Two African American political candidates in Maryland say civil rights leader and gubernatorial candidate Ben Jealous attempted to keep them off the Democratic primary ballot to improve his own chances and those of a political ally.
Julian Ivey, a young rising star in Prince George’s County politics who has supported Jealous’s candidacy, said the former NAACP president called him this year to ask him not to challenge Del. Jimmy Tarlau in the June 26 primary. Tarlau, a 70-year-old freshman lawmaker, is also backing Jealous for governor.
Valerie Ervin, who was a candidate for lieutenant governor until the sudden death of her running mate, Baltimore County Executive Kevin Kamenetz, said Jealous and his campaign manager, Travis Tazelaar, tried to keep her off that ticket by contacting her then-employer, the national Working Families Party when Kamenetz was recruiting her. The organization and its Maryland affiliate endorsed Jealous for governor months earlier.
Jealous spokesman Kevin Harris denied that Jealous tried to block Ivey or Ervin from running.
Harris said Jealous contacted officials at Working Families after hearing rumors that Kamenetz was considering Ervin as his running mate. Harris said the campaign wanted to know whether the rumors were true and what type of impact it might have on the organization’s endorsement.
“Ben didn’t try to influence them one way or another,” Harris said. “We’re not in their HR department. Did we have conversations with them? Yes. But that was normal because they had endorsed us.”
The allegations from Ivey and Ervin generated some of the first instances of open mudslinging within the crowded Democratic race to challenge Gov. Larry Hogan (R) in November.

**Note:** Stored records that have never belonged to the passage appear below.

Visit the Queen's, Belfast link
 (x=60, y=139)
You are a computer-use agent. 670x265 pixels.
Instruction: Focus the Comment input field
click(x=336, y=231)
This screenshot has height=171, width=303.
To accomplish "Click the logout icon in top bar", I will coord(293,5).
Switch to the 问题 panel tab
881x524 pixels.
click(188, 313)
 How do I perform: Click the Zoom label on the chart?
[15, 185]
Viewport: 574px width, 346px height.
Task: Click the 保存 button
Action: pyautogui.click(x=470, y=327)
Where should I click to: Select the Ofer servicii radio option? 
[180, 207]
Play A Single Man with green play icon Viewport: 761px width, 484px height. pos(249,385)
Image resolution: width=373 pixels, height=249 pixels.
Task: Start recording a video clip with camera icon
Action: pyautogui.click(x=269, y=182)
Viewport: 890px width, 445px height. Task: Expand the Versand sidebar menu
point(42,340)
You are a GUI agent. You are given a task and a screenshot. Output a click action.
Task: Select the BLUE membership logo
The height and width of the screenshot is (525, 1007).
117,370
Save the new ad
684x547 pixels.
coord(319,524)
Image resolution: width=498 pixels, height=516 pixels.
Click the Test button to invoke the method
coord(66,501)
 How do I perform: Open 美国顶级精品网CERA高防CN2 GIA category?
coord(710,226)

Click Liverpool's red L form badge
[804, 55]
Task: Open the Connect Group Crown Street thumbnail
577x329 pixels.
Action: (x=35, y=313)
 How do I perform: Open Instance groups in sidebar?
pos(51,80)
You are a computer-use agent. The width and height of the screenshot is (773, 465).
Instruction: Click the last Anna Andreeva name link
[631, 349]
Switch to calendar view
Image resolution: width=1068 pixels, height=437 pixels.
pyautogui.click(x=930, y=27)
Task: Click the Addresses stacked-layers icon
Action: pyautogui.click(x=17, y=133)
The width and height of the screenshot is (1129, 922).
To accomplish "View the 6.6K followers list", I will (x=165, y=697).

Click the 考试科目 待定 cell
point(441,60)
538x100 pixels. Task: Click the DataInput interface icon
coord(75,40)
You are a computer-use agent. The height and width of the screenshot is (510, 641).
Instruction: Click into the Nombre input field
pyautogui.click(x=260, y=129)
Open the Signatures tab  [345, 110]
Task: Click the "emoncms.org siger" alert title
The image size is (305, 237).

Prince George’s County Executive Rushern L. Baker III, who has led in early polls and is endorsed by leading Maryland Democrats, took a jab at Jealous on Twitter on Thursday after Ervin’s accusation was reported in the blog A Miner Detail.
“Wondering what Shirley Sherrod thinks of this story? Either way, Baker campaign welcomes @ValerieErvin to the #MDGov race,” Baker tweeted, posting a link to the story.
Sherrod was an Obama-era official at the U.S. Department of Agriculture who lost her job after remarks she made were quoted out of context on a conservative website. Jealous, then president of the NAACP, was among the civil rights leaders who criticized her comments. He later apologized. Sherrod is among the many black officials nationwide backing his campaign,
In a reply to Baker, Jealous tweeted, “Given that she’s supporting us, she’d probably be more concerned about this,” then linked to news articles about the troubled Prince George’s school system.
In an interview with The Washington Post, Ervin said she was fired from the Working Families Party after the Jealous campaign called a board member seeking a written assurance that she would not become Kamenetz’s running mate.
Ervin, who replaced Kamenetz at the top of the ticket after he died, said she refused. “Basically because of those calls, I was told, ‘Don’t come back,’ ” Ervin said.
Joe Dinkin, the communications director for the Working Families Party, said he asked Ervin to “put out a statement to put the speculation to rest” about her being considered by Kamenetz. After learning that the rumor was true, he told her that he “thought it was unwise for her to join an opposing ticket against our endorsed candidate.”
“She chose to leave the staff of the Working Families Party in order to run. . . . That was her decision alone,” he said.
Ivey, 22, has campaigned for Jealous and worked with him in 2016 on behalf of Democratic presidential hopeful Sen. Bernie Sanders (Vt.). He said he got the call from Jealous in mid-January, after telling Tarlau that he was getting into the race. Jealous urged Ivey to run for a different office, he said.
“I knew that other people would try to persuade me” not to run, said Ivey, who is a member of the Cheverly Town Council. “I didn’t think someone like Ben, given the relationship that we had and what he stands for, would try to stop a young, progressive organizer from running for office.”
Harris said he did not “know where [the allegation from Ivey] was coming from.”
The campaign shared text messages between Ivey and Jealous from March to demonstrate the older Democrat’s support, including him encouraging Ivey to “hang in there. . . We are political family. Know that.”
Harris said Jealous is friendly with both Ivey — the son of former state delegate Jolene Ivey (D) and former Prince George’s state’s attorney Glenn Ivey (D) — and Tarlau and was often “put in the middle” of the two progressive candidates.
“At no point did Ben try to pressure one or the other to drop out of the race,” he said.
But Tarlau said he did ask Jealous to call Ivey because he thought it was a waste of time and progressive resources for the two delegate candidates to compete. “What does trying to keep him from running mean — having a conversation?” Tarlau said. “If someone called me or counseled me on whether it’s a good idea, I don’t see anything wrong with that.”